The X1W’s motivation comes from a modified Sportster engine. The crankshaft has been lightened to improve response (and reduce engine weight!) while the cylinder head, dubbed the Thunderstorm head by Mr Buell, has been reshaped with larger valves and gas-flowed ports and its compression ratio has gone up to 10:1.
A special camshaft increases lift and duration of valve opening. Induction is by means of the Saab-developed fuel-injection system that serves so well on the 88-cubic inch ’Glides, with an interesting tweak: the huge air box uses resonance within the intakes gases to pressurise the inlet port just as the valve is opening, forcing extra mixture into the cylinder.
It’s called the Helmholtz principle and it works like a two-stroke expansion box - only in reverse.
All of this liberates a remarkable (by Harley standards) 75kw at 6000rpm with an even more impressive 122Nm of sheer stomp at five-and-a-half. Throttle response is instant, if a little jerky at low revs; that tends to get lost, however, in the ferocious vibration.
| A special camshaft increases lift and duration of valve opening. | I’m used to vibes – I grew up on a Laverda triple – but the Buell is the first bike I’ve ridden that shakes badly enough at idle to blur my vision. Pulling away, a combination of vibration and power-thudding has all the plastics twitching; the instrument panel moves up and down by more than 25mm and the headlight flickers as the bike seems to take on a life of its own.
Above 3000rpm the motor smoothes out considerably, although the vibrations never quite go away - there’s no “sweet spot” and the torque takes over. From three to the orange line at six the Buell pulls like a steam train; for sheer grunt this thing has few equals.
Exuberant wheelies are no more than a twist of the throttle away, in any of the first three gears, and up to about 125km/h the White Lightning will stay with most big Japanese fours, which probably accounts for their cult following among the “anti-rice-burner” brigade in the US.
The motor continues to pull strongly well beyond the point beyond where most Milwaukee iron runs out of steam – during performance testing I saw 215km/h on the clock, which translates to a true 205, a record for a standard American motorcycle.
The rest of the drive train is standard Sportster stuff; something of a tribute to the original 1984 Evolution layout that it can handle this hooligan motor without complaint. The slightly weird upside-down and back-to-front gearshift linkage (a lot of things about this bike are slightly weird) has a longer throw than the original short Sportster lever, with a somewhat vague feel, but it’s a vast improvement over the clumsy rearset fitted to earlier Buells.

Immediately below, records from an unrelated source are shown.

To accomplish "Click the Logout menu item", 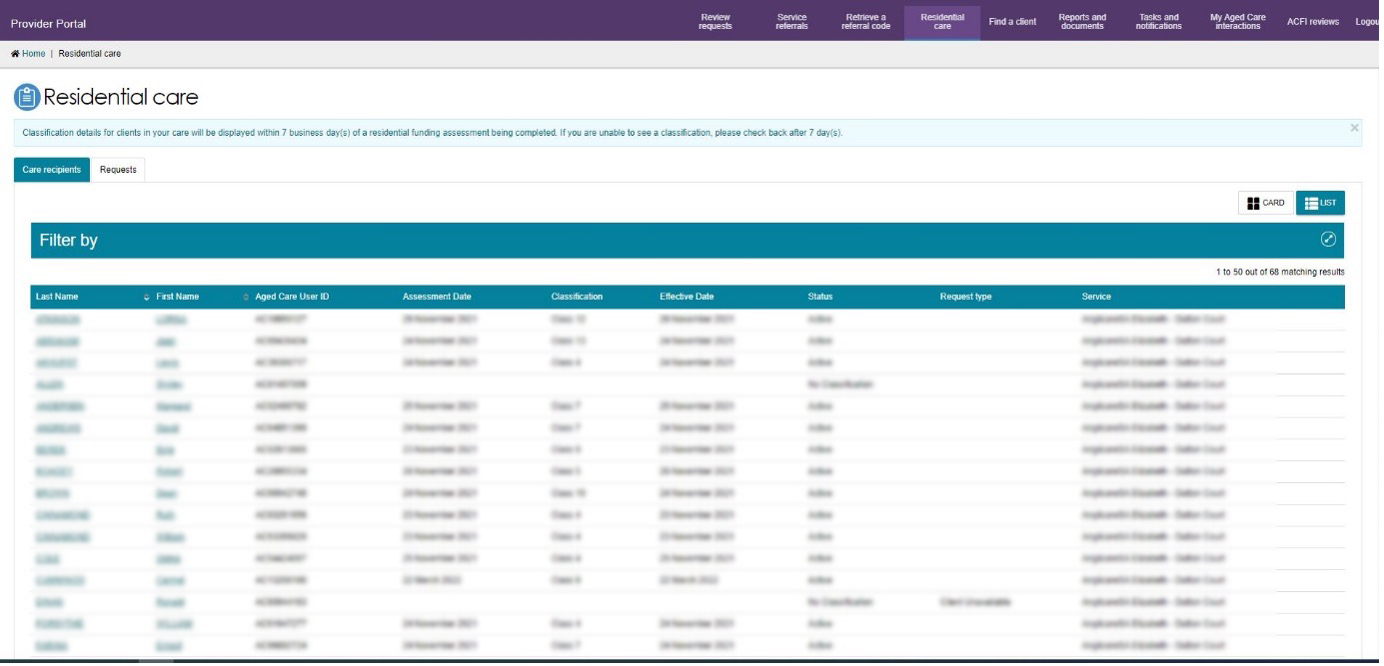I will click(x=1365, y=20).
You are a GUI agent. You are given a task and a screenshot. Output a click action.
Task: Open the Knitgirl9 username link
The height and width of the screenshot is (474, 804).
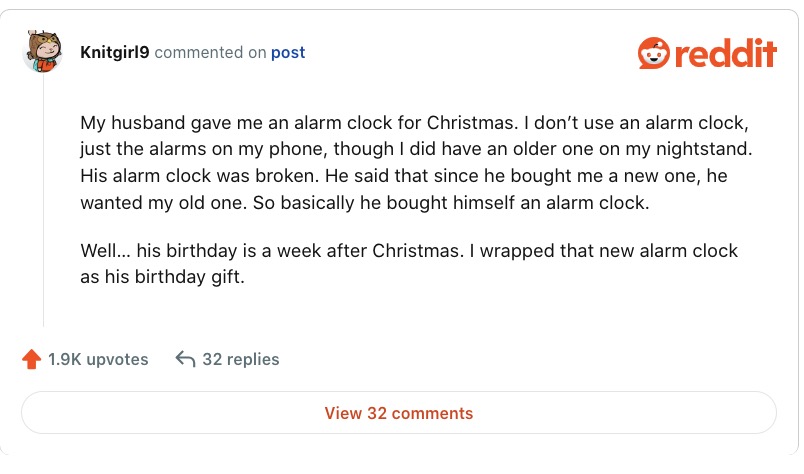click(115, 52)
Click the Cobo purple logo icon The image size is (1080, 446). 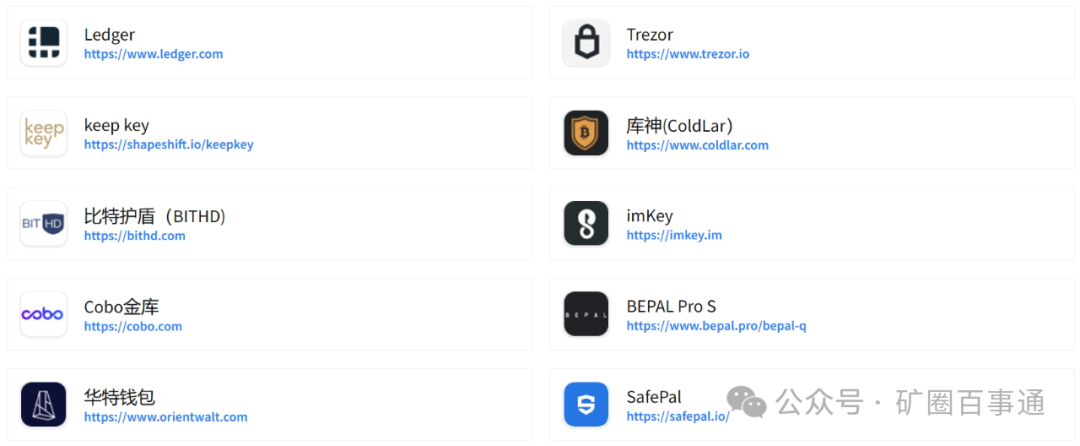(44, 314)
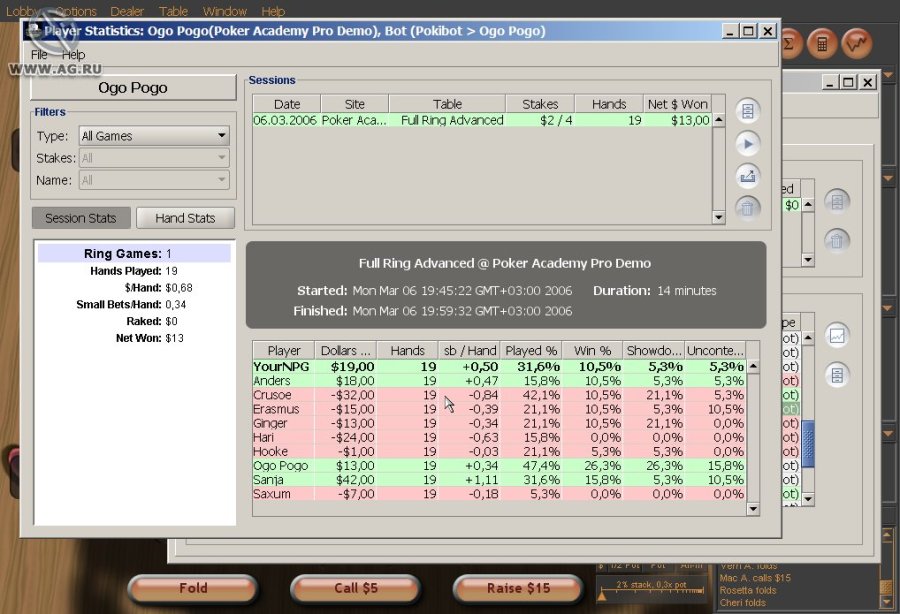
Task: Click the Raise $15 button
Action: coord(518,588)
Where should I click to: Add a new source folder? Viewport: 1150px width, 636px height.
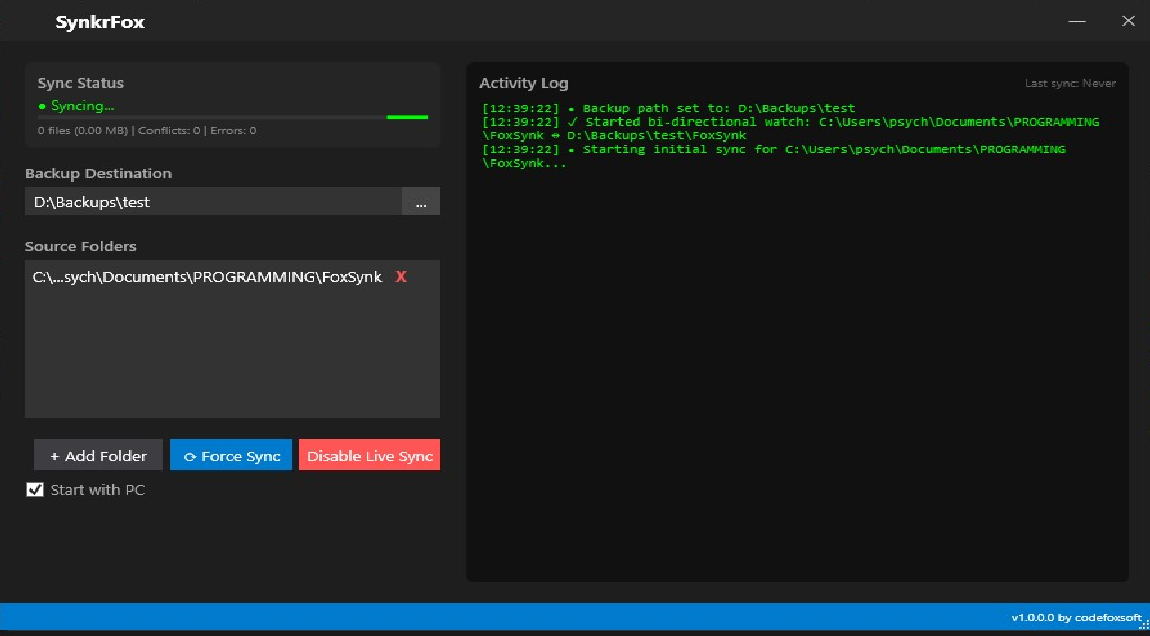tap(98, 455)
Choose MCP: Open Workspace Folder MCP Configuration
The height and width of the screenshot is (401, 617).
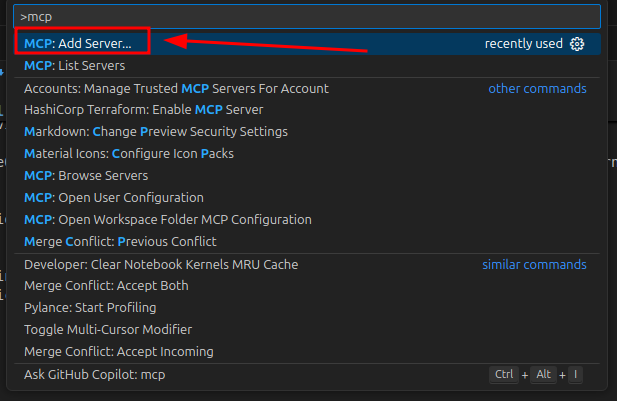coord(167,220)
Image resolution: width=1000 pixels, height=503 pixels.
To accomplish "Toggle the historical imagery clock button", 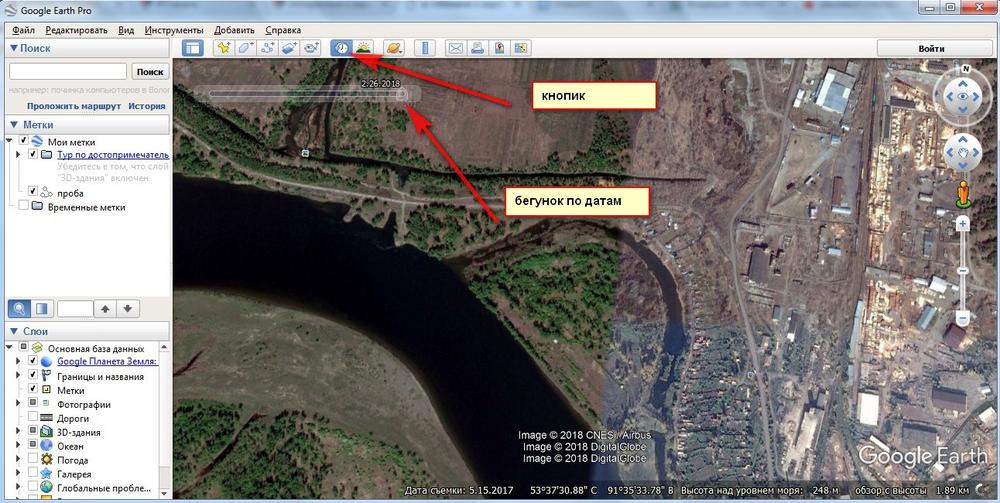I will [x=342, y=48].
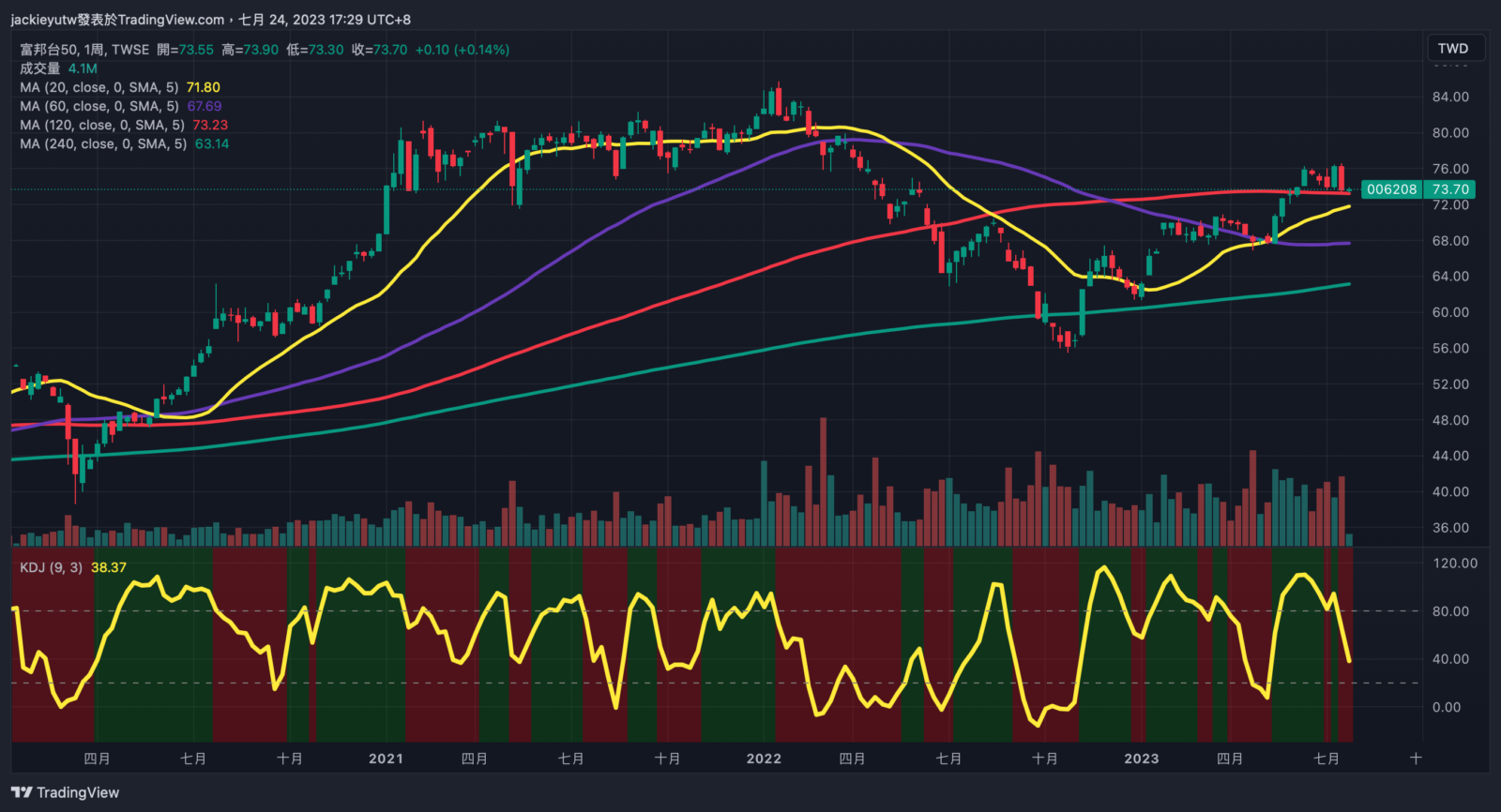1501x812 pixels.
Task: Select the MA 60 indicator legend
Action: 99,106
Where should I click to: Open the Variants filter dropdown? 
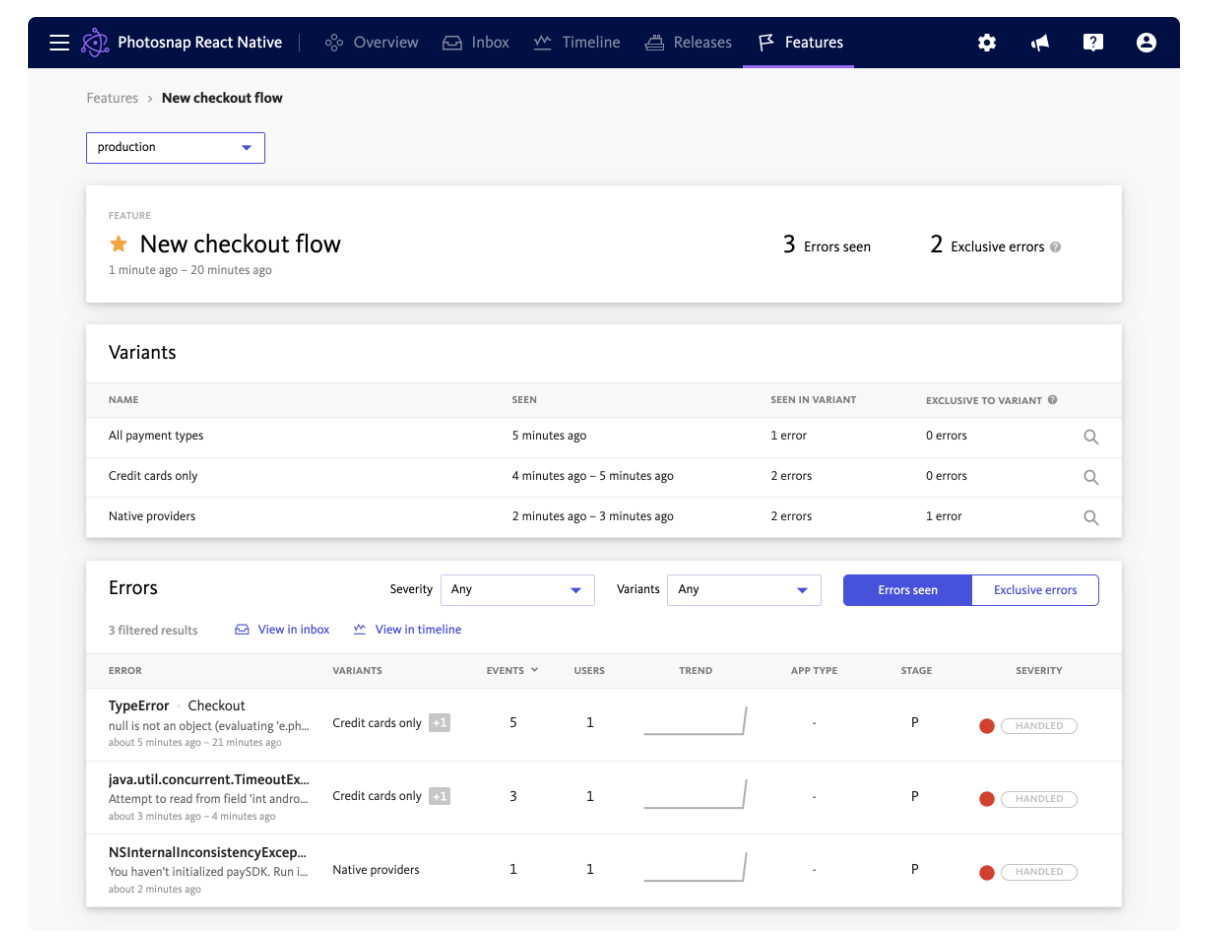pos(743,590)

Final drive, of course, is by toothed belt; it’s clean (important on a bike with a white frame), durable, quiet running and obviates the need for a rear cush drive. I can’t think why more bike manufacturers don’t use them.
All of this is mounted in Buell’s Uniplanar frame, a complicated and undoubtedly expensive system of link rods with ball joints at each end and big rubber bushings. The idea is to allow the motor to vibrate to its crank’s content, moving around in the frame while maintaining the correct alignment between the sprockets in the vertical plane – hence the name.
Unfortunately I have to go on record as saying that it doesn’t work; the X1W is by far the most vibratious bike I’ve ridden and I’m half-convinced that it would shake less, not more, with the motor rigidly mounted – if the bike were mine I’d probably try it.
The mainframe is a Ducati-esque tubular steel trellis but the rear sub-frame is different; instead of being hidden under the body panels it is the body panels, a huge, beautifully finished alloy casting that swoops around the perimeter of the saddle. He swing-arm is also aluminium, fabricated from four chunky castings, with the bell-crank for the underslung rear shock an integral member.
The front suspension, a pair of Showa inverted forks, is adjustable for compression and rebound damping, but not for preload, which is a bit of a pity because the springs are a little soft for the bike’s 200kg and the front has a tendency to pump down under hard braking.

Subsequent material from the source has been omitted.